■ WHAT IS REQUIRED ■
Gather every line of the records below that contains the string "Open", and copy each such line in full.

■ SOURCE DATA ■
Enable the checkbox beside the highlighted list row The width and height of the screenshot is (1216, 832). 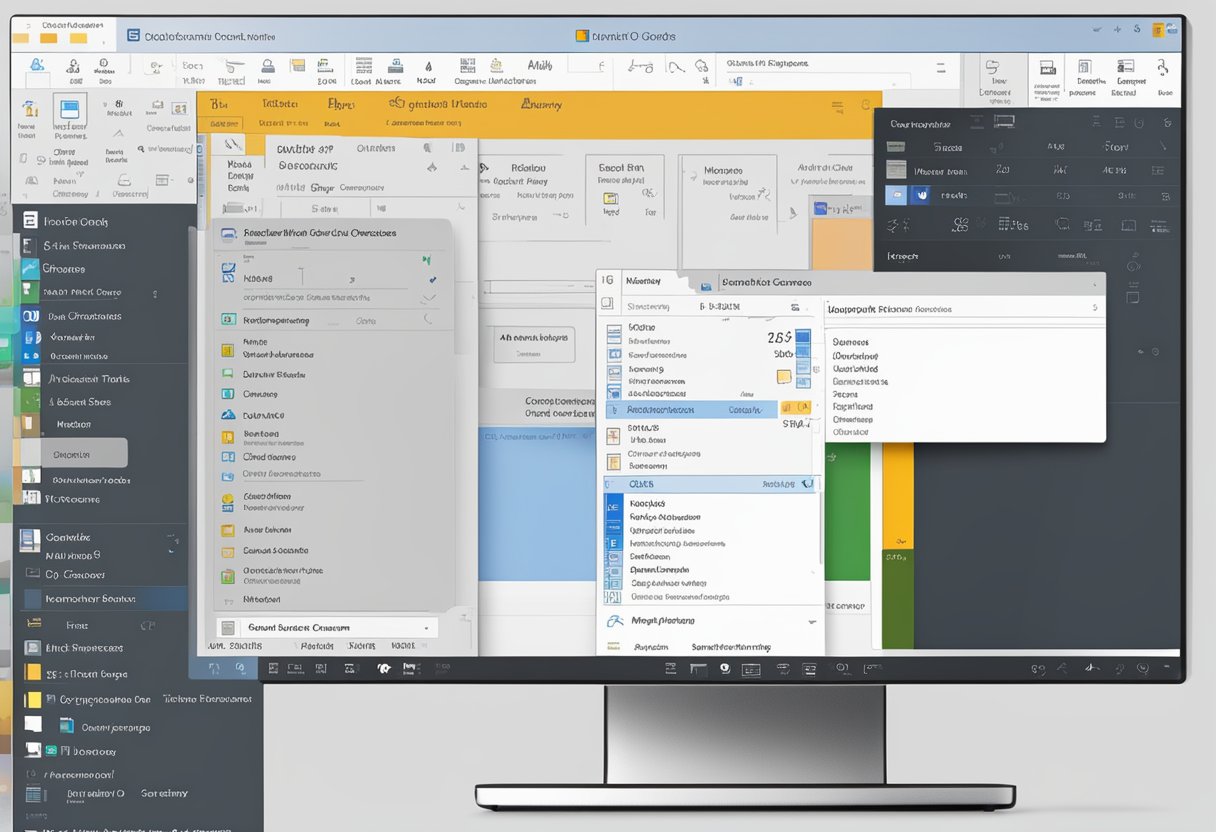click(613, 409)
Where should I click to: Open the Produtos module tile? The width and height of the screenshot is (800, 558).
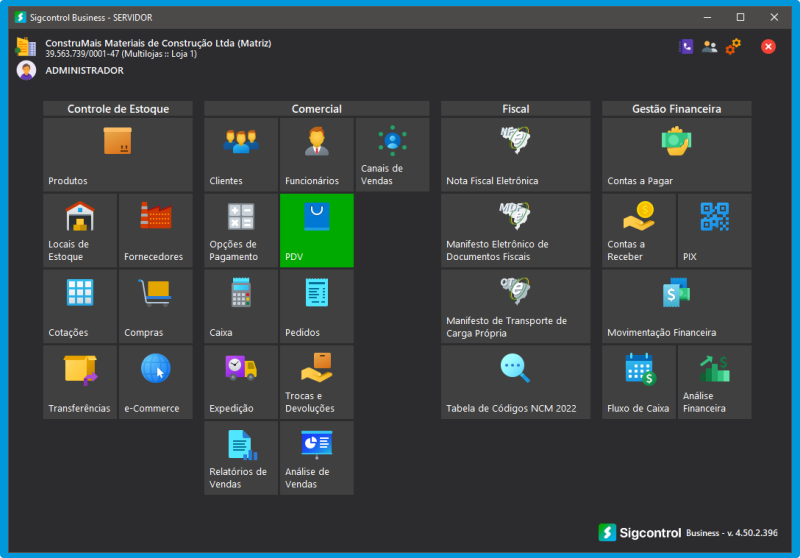[x=117, y=154]
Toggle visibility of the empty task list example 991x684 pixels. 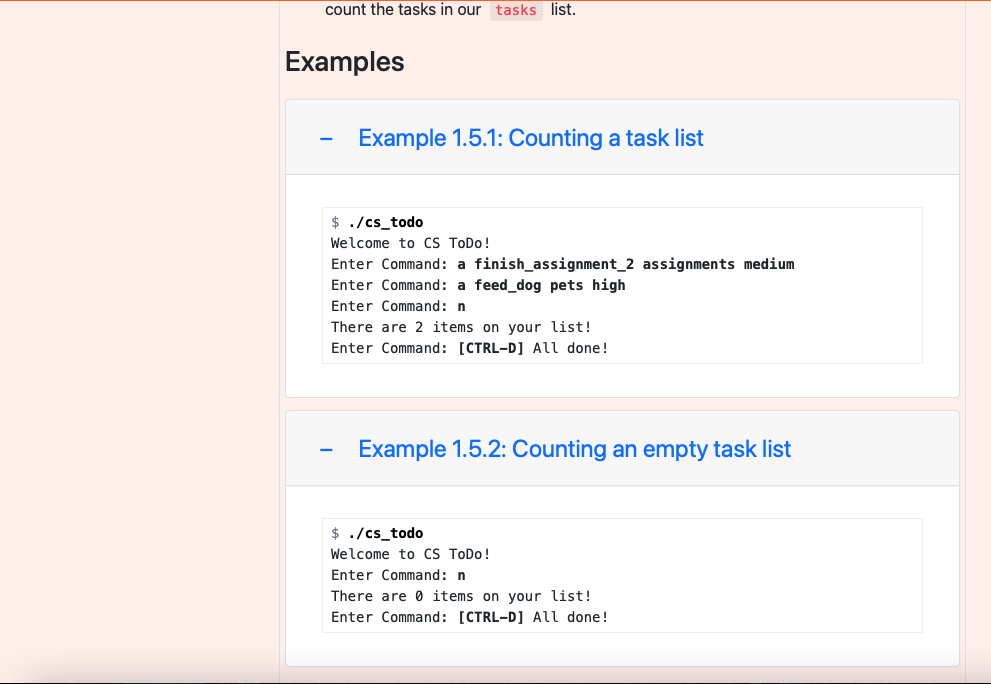point(325,449)
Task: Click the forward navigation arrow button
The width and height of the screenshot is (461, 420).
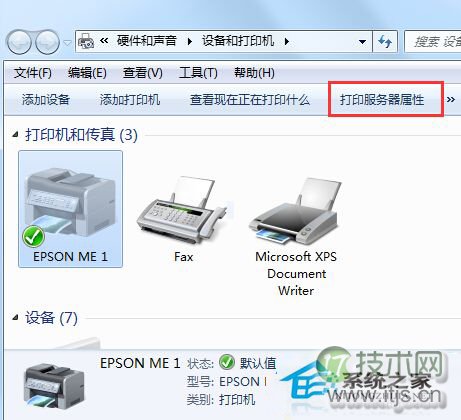Action: pyautogui.click(x=47, y=42)
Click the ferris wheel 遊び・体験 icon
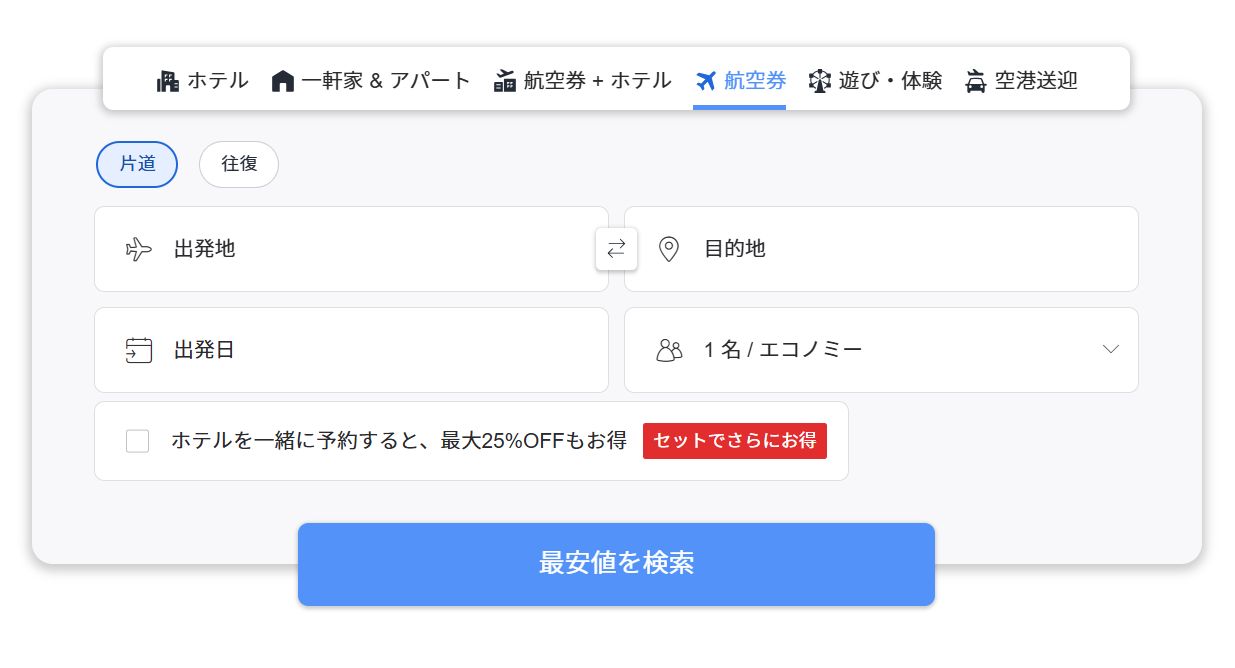1235x668 pixels. 820,81
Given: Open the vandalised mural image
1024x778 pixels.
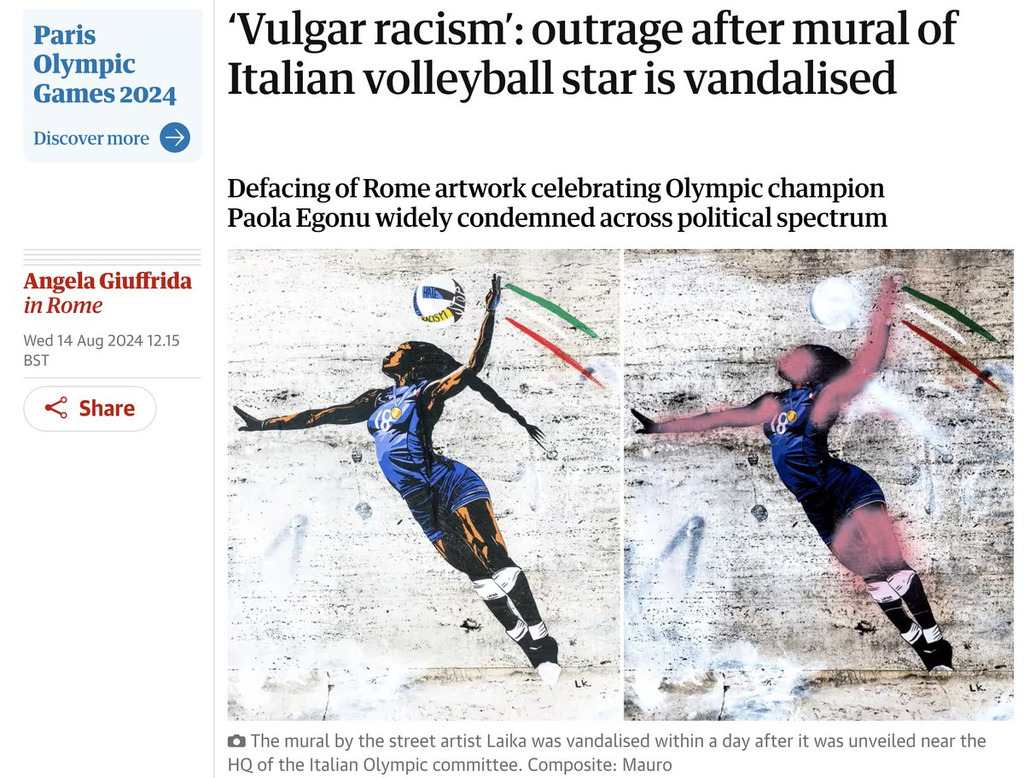Looking at the screenshot, I should 819,484.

■ SOLUTION TO THE EXERCISE ■
Where should I click to: Open the Produtos module tile? The width and height of the screenshot is (800, 558).
Given: Open the vandalised mural image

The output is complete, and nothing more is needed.